If you double-click on the view's name, it will open the view in the current perspective.

If you have done everything correctly, the view should display the states we have defined for each of the thread in the application, the "connecting" states in yellow and the "established" states in green:

Congratulations! You now know how to:

• Instrument an application with UST tracepoints
• Take a trace of such an application
• Define a custom Trace Compass analysis tailored to this application
• Open the resulting view in the graphical viewer

Some extra homework for the avid reader:

• In the myprog.c program, increase the number of threads (nb_threads) to a number far above the number of CPUs you have. Re-compile, re-trace, and open the new trace in Trace Compass (you should not have to re-import the XML analysis file if you do not modify it). Now if you look at the duration - indicated in the tooltip - of some of the states, there should be many that are higher than the expected maximum of 50 microseconds defined in the program. Can you explain why?
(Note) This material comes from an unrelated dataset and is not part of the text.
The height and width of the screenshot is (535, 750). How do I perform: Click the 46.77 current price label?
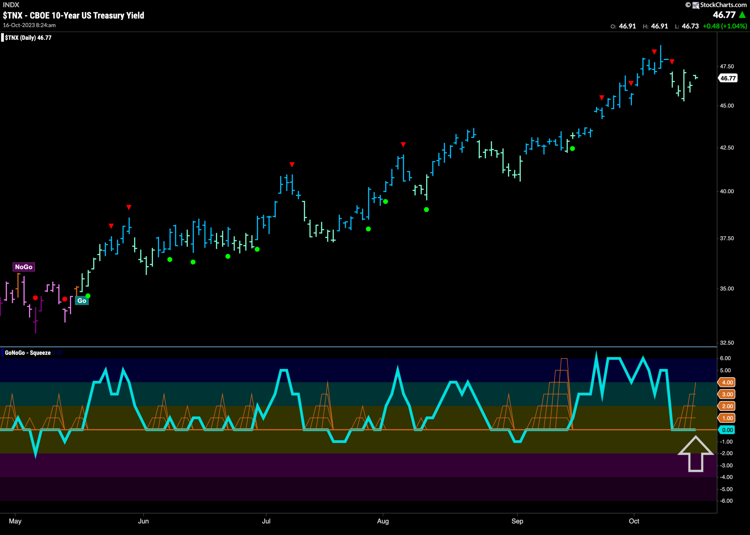[728, 78]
  • Hint: you can take a kernel trace at the same time as the program trace (add a lttng enable-event -k -a before lttng start), load it into Trace Compass into an experiment with the UST trace, and look at the Resource View. It should give some insight.

• Add an additional state in the program, and display it in the view in the color of your choice.

  • This will require adding a new tracepoint definition in ust_myprog.h, adding a waitFor() and a tracepoint in the program, and adding the definition of this state in the XML file. Then re-compile, re-trace, reload the analysis, and open the new trace.

  • This can represent the case of adding a new tracepoint to an existing application, or simply to start tracking a tracepoint that was not used before.